What to work on:
Would you pull out every line of the material that contains the string "agent"?
*** Begin section ***
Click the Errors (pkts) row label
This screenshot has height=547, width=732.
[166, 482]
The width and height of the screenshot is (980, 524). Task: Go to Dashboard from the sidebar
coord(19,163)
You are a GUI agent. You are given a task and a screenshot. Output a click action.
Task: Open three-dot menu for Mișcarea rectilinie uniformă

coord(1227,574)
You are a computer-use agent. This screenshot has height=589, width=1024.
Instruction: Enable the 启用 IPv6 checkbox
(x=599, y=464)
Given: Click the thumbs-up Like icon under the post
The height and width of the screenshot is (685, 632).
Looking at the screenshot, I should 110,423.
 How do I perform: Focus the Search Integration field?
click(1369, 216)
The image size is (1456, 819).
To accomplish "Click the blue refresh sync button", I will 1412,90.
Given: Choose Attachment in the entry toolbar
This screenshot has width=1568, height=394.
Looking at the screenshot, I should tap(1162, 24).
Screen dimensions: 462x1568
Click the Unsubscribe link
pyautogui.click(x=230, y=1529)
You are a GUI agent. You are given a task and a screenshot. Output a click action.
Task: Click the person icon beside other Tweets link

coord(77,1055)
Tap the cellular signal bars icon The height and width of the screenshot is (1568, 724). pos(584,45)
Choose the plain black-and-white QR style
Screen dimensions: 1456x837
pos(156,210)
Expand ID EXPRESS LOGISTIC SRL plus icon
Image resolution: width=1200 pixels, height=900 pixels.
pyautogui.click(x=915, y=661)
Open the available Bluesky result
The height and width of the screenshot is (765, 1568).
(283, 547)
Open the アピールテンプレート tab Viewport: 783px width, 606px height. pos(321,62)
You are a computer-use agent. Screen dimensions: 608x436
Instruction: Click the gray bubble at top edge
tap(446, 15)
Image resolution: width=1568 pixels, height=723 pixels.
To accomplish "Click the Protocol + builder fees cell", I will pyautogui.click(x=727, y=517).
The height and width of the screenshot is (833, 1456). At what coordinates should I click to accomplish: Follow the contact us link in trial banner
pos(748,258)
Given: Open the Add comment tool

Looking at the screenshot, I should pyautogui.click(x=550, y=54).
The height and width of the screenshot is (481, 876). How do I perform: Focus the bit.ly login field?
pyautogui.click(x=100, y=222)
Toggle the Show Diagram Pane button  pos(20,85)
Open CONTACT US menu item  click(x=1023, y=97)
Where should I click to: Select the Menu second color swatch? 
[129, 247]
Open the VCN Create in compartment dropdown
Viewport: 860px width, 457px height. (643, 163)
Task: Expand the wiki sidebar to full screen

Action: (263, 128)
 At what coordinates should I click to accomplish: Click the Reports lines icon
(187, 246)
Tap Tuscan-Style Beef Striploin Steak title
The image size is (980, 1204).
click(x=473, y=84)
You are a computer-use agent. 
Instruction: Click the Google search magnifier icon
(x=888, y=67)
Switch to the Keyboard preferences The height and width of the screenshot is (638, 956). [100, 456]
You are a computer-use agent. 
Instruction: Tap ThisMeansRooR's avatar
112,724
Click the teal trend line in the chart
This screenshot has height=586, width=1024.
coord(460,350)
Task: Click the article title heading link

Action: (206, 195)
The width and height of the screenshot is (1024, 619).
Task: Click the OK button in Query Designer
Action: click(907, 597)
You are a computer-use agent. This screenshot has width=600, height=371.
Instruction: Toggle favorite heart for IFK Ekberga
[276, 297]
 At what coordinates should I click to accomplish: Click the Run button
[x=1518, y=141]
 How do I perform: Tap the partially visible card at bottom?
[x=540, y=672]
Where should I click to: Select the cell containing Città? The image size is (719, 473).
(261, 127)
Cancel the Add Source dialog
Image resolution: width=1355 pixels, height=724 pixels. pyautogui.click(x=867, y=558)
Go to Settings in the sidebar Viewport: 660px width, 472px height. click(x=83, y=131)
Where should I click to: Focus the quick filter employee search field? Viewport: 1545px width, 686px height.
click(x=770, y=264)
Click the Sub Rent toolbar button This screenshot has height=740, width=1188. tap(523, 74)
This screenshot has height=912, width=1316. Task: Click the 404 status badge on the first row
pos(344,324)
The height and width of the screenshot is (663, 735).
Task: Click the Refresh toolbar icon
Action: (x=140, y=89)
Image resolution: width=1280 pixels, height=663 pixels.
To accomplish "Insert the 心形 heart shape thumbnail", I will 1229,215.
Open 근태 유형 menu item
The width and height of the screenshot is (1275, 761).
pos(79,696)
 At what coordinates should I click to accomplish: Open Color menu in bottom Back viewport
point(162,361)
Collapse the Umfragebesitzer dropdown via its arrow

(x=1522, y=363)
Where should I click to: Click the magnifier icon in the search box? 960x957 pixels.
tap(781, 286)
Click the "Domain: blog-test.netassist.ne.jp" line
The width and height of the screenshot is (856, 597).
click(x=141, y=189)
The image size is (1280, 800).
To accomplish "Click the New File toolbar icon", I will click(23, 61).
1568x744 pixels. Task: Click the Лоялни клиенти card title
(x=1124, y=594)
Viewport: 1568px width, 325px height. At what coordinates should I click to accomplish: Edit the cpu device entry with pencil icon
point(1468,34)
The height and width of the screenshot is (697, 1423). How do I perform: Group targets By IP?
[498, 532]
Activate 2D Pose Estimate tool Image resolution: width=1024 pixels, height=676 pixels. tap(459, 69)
*** End section ***
Answer space:
You are a GUI agent. You are given a task and a screenshot. Output a click action.
You are a computer-use agent. This screenshot has height=589, width=1024.
You are a GUI agent. You are given a task and a screenshot. Output a click action.
You are a computer-use agent. Screen dimensions: 608x436
You are a computer-use agent. 
You are a computer-use agent. 
You are a computer-use agent. This screenshot has width=600, height=371.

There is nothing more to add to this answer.